■ **Problem to work on**: Only the lines below from the one containing "Instruction: Click the" through the last line should be set down, exactly as written and with no pictures.

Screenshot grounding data
● ● ● ● ●
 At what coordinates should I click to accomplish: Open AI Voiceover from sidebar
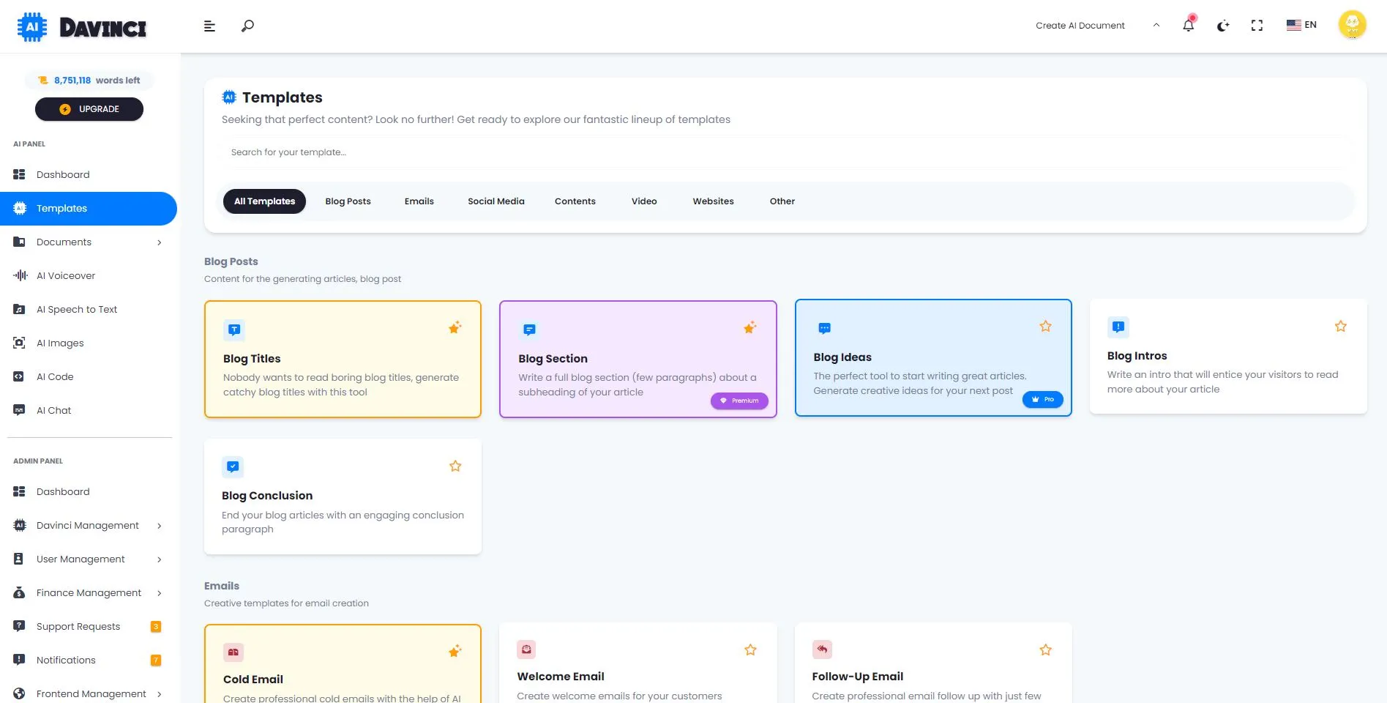[66, 276]
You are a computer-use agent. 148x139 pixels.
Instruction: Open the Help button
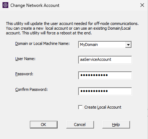(x=116, y=125)
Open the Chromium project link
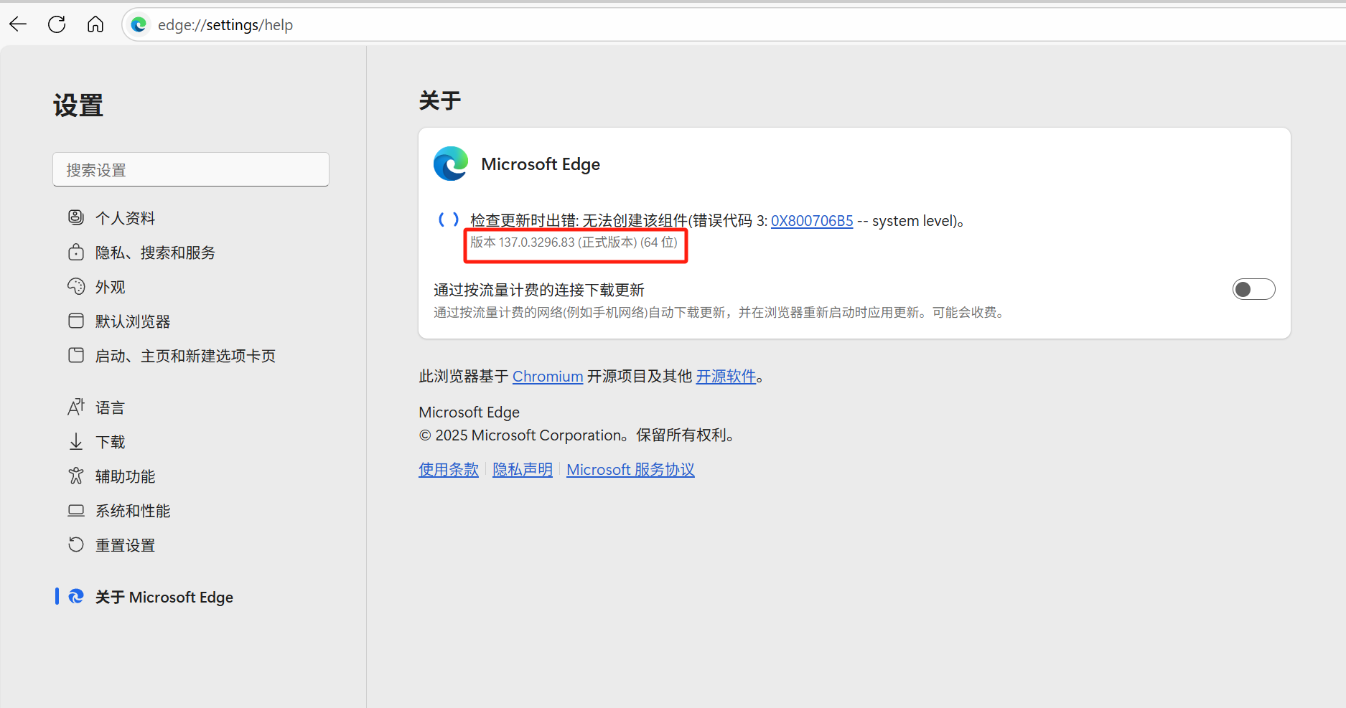 point(547,377)
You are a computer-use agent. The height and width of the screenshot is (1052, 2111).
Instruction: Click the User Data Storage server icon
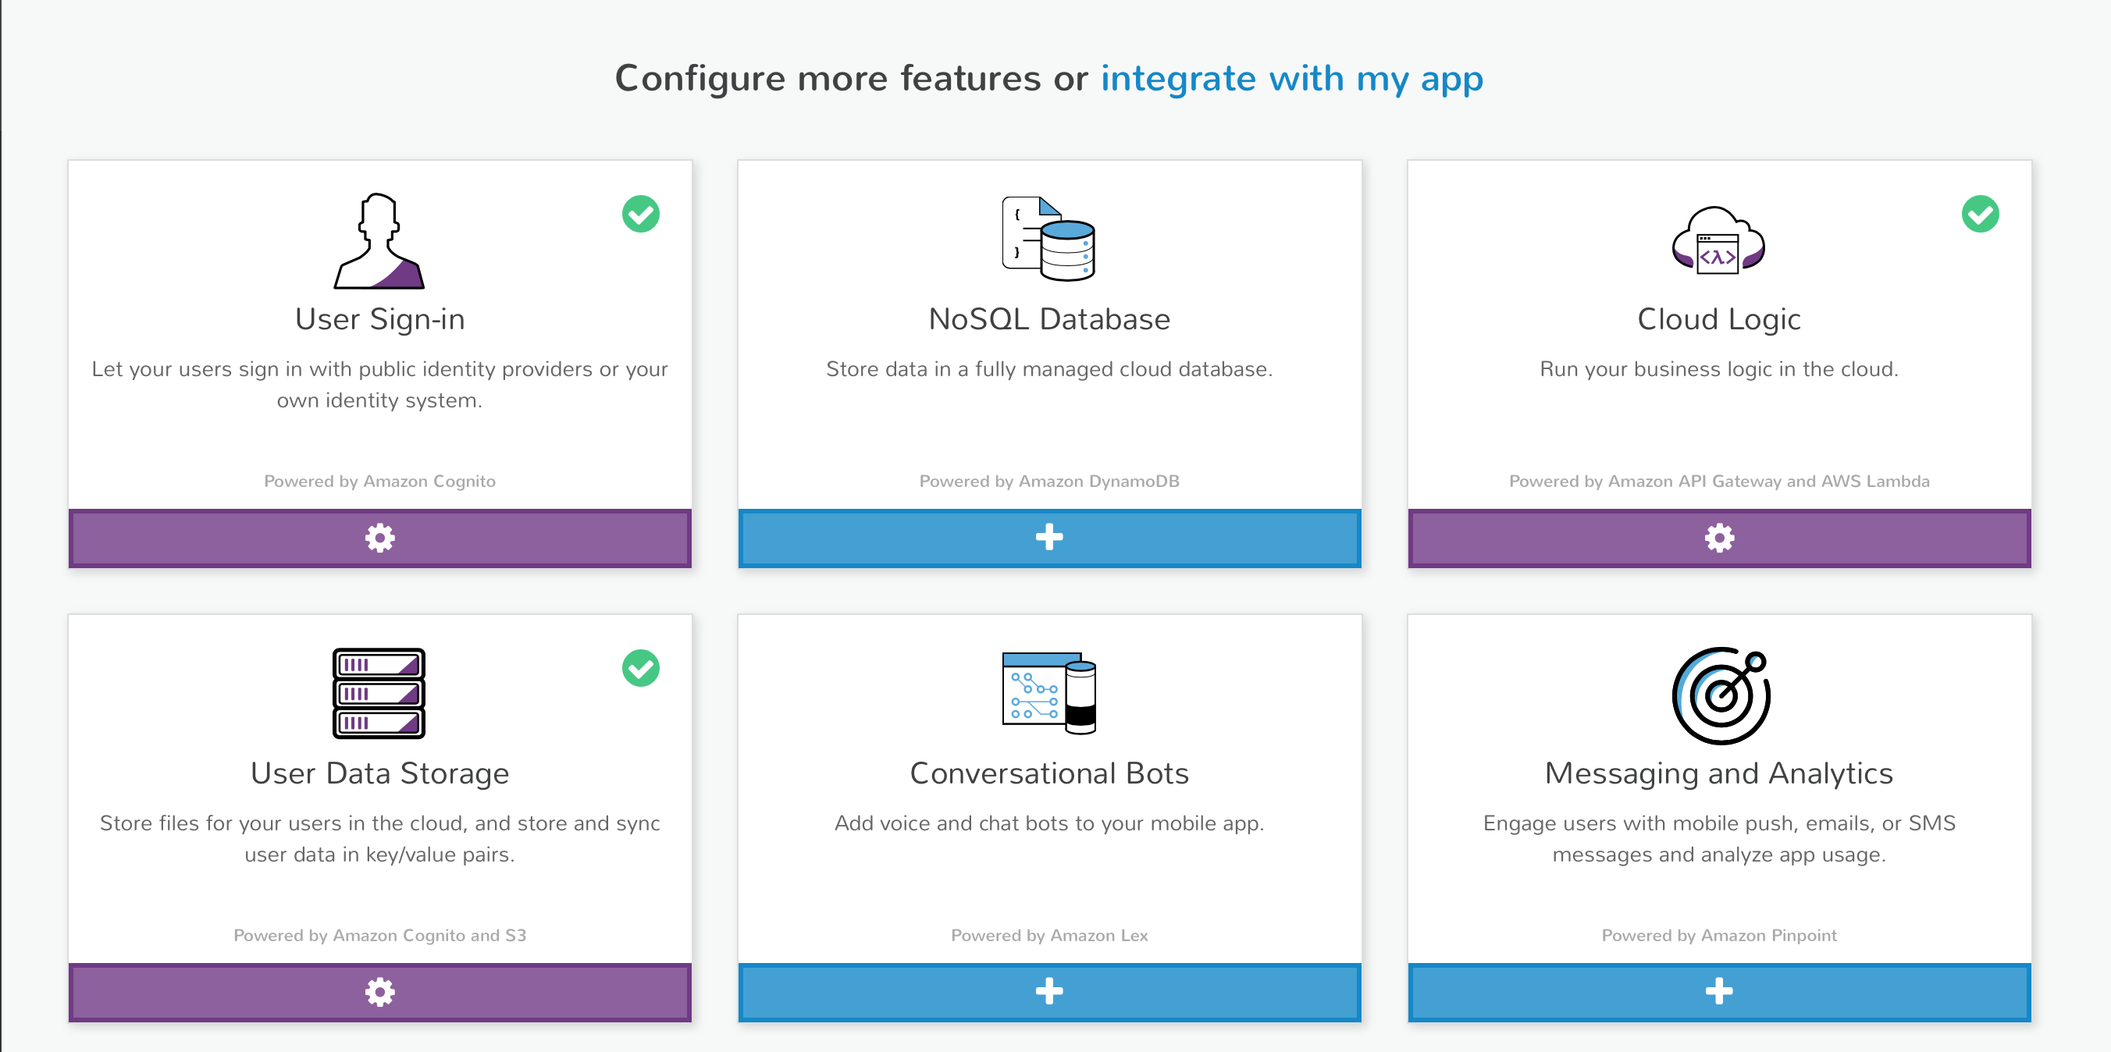click(379, 693)
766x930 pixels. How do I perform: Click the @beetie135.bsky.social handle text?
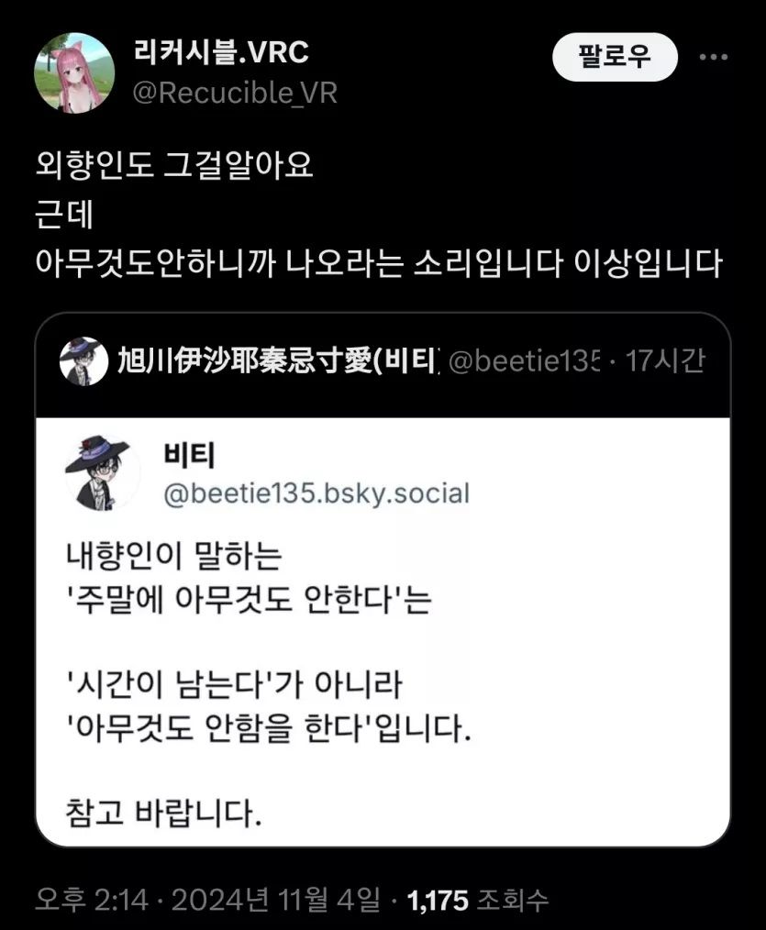316,494
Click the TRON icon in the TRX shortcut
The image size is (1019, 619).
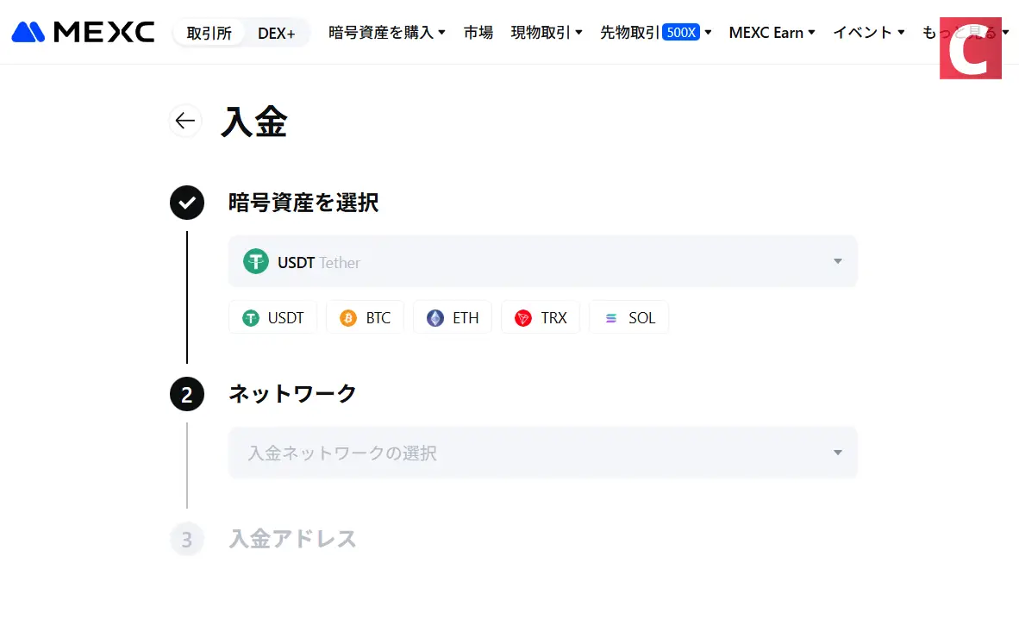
● ● ● ● ●
■ **Solution**:
Instruction: Click the User Data Storage server icon
click(379, 693)
766x930 pixels. How do I perform: Click the @beetie135.bsky.social handle text?
316,494
Click the TRON icon in the TRX shortcut
The image size is (1019, 619).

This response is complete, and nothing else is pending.